A Phase II Study of Bortezomib (Velcade®), Cylophosphamide (Cytoxan®), Thalidomide (Thalomid^®) and Dexamethasone as First-Line Therapy for Multiple Myeloma.

Background: A phase II trial evaluating the response rate with sequential administration of Bortezomib, cyclophosphamide, and dexamethasone (3 cycles) followed by Bortezomib, Thalidomide, and dexamethasone (3 cycles). The primary endpoints are overall response, achievement of ≥ very good partial response (VGPR), as well as assessment of safety and tolerability. This report provides results for 25 of 43 planned eligible pts.

Methods: Pts with newly diagnosed, untreated symptomatic myeloma were eligible. Treatment consisted of three 21-day cycles of Bortezomib 1.3mg/m² days 1, 4, 8, and 11, Cyclophosphamide 300mg/m² IV days 1 and 8 and dexamethasone 40mg po or IV days 1, 2, 4, 5, 8, 9, 11, 12; followed by three 21-day cycles of Bortezomib 1.0 mg/m² days 1, 4, 8, and 11; Thalidomide 100 mg po daily and dexamethasone as before. Pts received thrombosis prophylaxis with ASA cycles 4–6. Upon completion of the 6 courses, pts proceeded to stem cell harvest and/or maintenance therapy. Responses were assessed by International Response Criteria.

Results: As of August 2007, 25 pts have been enrolled: median age 60 years; 65% male; 75% Stage III (D/S); IgG 66%, IgA 16%; 17% light chain only. All pts fully evaluable for response thus far (13/13 [100%]) have achieved at least PR. Of these, 7/13 (54%) have achieved ≥VGPR (with nCR/CR in 31%). The median time to PR was 2 cycles or 42 days. Maximum response occurred by cycle 4 for 12/13 (92%)pts. Overall, both components of the sequential regimen were very well tolerated. One pt had a ruptured colonic diverticulum related to dexamethasone, but recovered well and achieved nCR on trial.
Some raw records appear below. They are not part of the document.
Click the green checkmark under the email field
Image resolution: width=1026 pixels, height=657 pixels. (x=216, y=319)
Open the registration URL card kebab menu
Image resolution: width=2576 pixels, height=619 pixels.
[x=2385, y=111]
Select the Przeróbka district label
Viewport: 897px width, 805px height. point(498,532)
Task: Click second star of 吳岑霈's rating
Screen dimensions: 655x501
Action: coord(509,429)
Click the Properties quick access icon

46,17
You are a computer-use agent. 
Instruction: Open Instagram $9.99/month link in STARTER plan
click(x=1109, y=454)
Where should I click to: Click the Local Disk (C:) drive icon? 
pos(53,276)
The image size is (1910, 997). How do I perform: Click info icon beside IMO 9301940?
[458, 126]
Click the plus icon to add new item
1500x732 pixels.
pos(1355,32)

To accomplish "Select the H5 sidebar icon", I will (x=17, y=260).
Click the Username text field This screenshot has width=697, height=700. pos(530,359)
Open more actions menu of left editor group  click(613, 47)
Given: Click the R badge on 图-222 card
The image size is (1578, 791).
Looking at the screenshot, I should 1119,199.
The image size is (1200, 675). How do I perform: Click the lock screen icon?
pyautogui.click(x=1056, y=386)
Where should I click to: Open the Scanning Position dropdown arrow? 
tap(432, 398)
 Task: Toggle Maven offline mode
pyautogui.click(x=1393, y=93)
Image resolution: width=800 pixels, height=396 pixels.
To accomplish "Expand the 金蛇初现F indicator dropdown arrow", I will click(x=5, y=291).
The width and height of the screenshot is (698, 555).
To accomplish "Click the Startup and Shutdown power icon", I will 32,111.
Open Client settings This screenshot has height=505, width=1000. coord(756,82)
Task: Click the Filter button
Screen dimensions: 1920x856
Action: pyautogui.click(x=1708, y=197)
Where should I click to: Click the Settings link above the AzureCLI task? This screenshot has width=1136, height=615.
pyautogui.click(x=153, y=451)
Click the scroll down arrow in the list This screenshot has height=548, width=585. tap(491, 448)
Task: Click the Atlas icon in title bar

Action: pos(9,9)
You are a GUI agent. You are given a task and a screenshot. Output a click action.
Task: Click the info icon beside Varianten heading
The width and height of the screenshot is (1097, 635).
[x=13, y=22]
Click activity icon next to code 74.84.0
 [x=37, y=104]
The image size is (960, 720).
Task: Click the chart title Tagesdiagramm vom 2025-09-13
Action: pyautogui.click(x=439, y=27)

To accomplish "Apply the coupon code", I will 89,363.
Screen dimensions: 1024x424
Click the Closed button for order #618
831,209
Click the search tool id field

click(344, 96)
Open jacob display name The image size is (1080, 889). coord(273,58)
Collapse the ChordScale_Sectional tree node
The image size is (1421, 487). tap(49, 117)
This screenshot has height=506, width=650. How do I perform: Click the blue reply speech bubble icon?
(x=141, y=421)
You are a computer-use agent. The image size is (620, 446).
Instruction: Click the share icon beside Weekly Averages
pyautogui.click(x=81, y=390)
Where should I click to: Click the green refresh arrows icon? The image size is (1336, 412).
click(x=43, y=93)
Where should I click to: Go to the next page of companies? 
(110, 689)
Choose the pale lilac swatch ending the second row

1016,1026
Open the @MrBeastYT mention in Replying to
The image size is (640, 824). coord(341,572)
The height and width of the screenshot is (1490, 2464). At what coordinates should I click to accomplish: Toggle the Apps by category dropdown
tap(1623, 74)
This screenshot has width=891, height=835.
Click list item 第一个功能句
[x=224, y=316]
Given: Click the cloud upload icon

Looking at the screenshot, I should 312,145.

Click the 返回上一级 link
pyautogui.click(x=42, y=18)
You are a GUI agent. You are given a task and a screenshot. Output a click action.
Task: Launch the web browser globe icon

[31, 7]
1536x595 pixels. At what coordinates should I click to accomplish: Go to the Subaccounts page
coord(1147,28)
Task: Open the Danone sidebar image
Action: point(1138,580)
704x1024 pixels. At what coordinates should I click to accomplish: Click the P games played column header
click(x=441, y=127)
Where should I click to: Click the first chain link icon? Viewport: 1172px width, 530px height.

There have been 24 therapy attributed toxicity events ≥Grade 2 of which 11 have required drug/schedule adjustments: 3 each for cyclophosphamide (neutropenia), dexamethasone (hyperglycemia, pneumonia, perforated viscus) and Thalidomide (neuro related) plus 2 for Bortezomib (neuropathy). No deep vein thromboses (DVT) have occurred in the study. 3 pts have already proceeded to successful stem cell harvest with transplant planned.

Conclusion: The addition of cyclophosphamide and Thalidomide to Bortezomib/dexamethasone combination has improved the depth of response with ≥VGPR (54%) and CR/nCR (31%) compared to our previous 2-drug experience which produced ≥VGPR (38%). This very well tolerated new regimen is potentially an important step forward with further results and confirmation available by December 2007.